## begin TASK DATA

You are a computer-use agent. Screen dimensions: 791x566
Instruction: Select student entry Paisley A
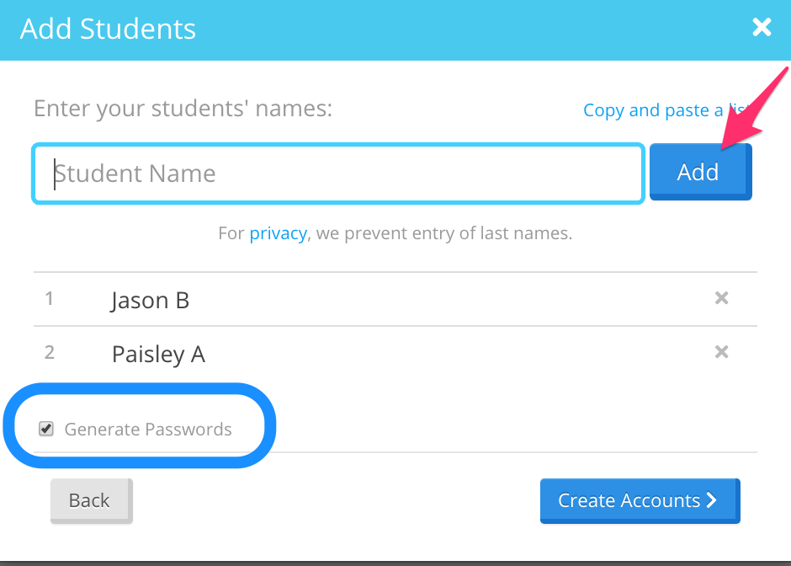(158, 354)
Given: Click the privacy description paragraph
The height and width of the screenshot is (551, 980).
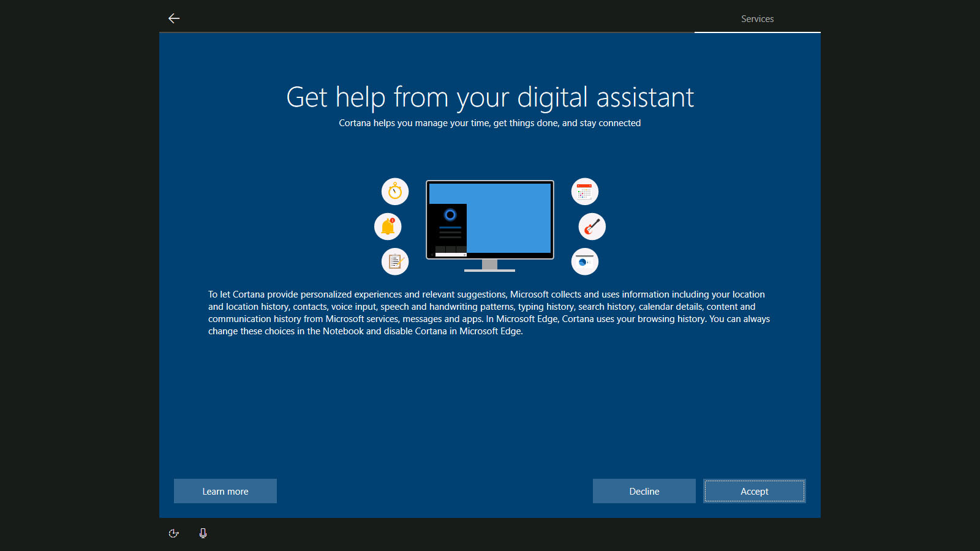Looking at the screenshot, I should coord(489,313).
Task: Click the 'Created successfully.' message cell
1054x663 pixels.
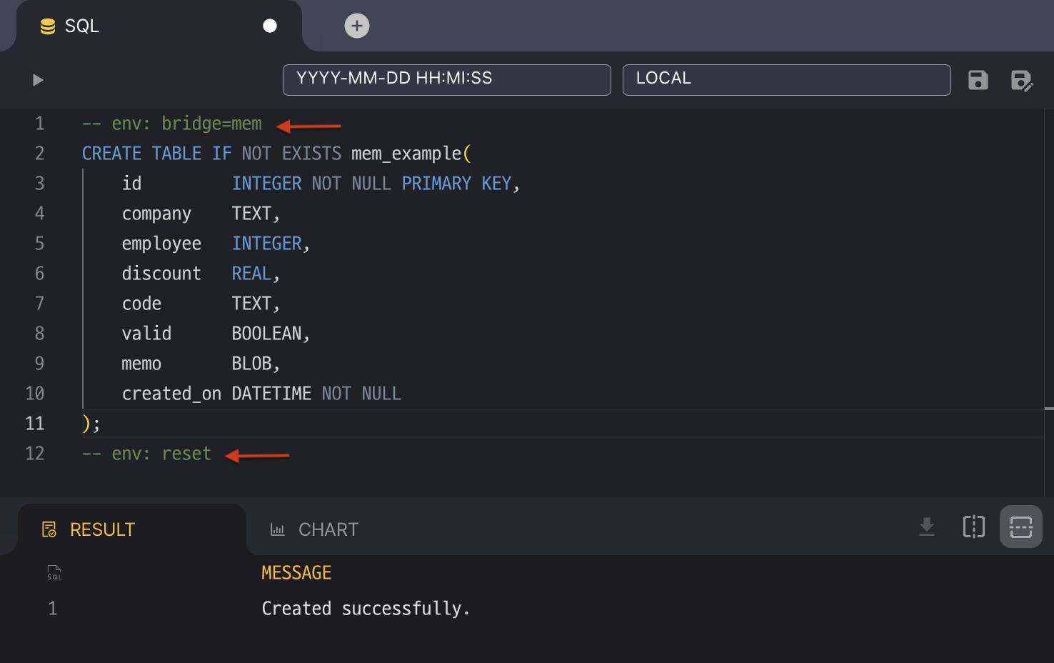Action: coord(366,609)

## end TASK DATA

> **SHORT TASK**
Arrange the lines of all the records above as a Markdown table with the columns Line and Content, numbering each row and skipping blank lines. Omit the pictures.

> **COMPLETED EXERCISE**
| Line | Content |
|---|---|
| 1 | You are a computer-use agent. Screen dimensions: 791x566 |
| 2 | Instruction: Select student entry Paisley A |
| 3 | (158, 354) |
| 4 | Given: Click the privacy description paragraph |
| 5 | The height and width of the screenshot is (551, 980). |
| 6 | Looking at the screenshot, I should coord(489,313). |
| 7 | Task: Click the 'Created successfully.' message cell |
| 8 | 1054x663 pixels. |
| 9 | Action: coord(366,609) |